● Directions for this task
Look through the listing below and report how many lines contain "Kami", as a bare number.

● Recorded data

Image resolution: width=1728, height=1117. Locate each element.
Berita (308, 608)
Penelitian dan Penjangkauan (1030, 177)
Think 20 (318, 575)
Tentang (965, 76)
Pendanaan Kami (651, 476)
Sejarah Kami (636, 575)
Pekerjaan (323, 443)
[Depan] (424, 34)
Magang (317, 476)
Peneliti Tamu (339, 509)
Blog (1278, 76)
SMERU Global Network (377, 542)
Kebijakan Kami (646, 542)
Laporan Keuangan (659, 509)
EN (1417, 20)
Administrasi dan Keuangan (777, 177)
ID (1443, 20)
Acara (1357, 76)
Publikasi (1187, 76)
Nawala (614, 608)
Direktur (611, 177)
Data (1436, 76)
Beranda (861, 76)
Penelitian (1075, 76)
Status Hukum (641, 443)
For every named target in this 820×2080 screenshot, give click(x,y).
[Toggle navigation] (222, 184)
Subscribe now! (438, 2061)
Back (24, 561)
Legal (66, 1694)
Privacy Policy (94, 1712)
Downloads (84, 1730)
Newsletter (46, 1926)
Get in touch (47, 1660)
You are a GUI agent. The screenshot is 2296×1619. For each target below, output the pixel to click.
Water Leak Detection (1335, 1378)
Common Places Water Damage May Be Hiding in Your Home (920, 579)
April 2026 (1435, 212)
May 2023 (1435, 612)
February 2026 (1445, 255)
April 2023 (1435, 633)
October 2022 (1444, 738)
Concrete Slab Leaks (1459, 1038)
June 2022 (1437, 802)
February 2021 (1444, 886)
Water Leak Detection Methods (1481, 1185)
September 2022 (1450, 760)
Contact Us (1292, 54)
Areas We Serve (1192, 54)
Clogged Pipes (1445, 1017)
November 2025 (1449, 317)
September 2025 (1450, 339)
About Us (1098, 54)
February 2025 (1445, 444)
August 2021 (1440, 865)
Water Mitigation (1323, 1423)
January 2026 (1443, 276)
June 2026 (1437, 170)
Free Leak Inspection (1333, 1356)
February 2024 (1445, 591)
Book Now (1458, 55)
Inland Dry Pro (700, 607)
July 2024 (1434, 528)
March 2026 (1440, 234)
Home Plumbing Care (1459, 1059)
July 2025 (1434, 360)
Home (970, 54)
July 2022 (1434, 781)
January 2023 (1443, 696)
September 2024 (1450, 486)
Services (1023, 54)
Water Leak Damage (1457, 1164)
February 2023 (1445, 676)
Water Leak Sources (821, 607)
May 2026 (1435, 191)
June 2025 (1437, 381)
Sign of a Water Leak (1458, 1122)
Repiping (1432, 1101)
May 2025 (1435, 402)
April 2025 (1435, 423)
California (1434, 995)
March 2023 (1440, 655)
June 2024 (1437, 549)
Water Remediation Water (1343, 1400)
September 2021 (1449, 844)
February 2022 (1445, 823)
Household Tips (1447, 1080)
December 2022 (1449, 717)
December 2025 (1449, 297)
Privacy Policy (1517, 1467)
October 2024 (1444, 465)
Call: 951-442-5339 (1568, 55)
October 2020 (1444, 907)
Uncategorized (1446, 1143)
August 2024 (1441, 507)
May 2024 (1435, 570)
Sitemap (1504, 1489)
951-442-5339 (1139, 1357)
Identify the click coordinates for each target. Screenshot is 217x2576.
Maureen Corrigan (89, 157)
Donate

● Written response
3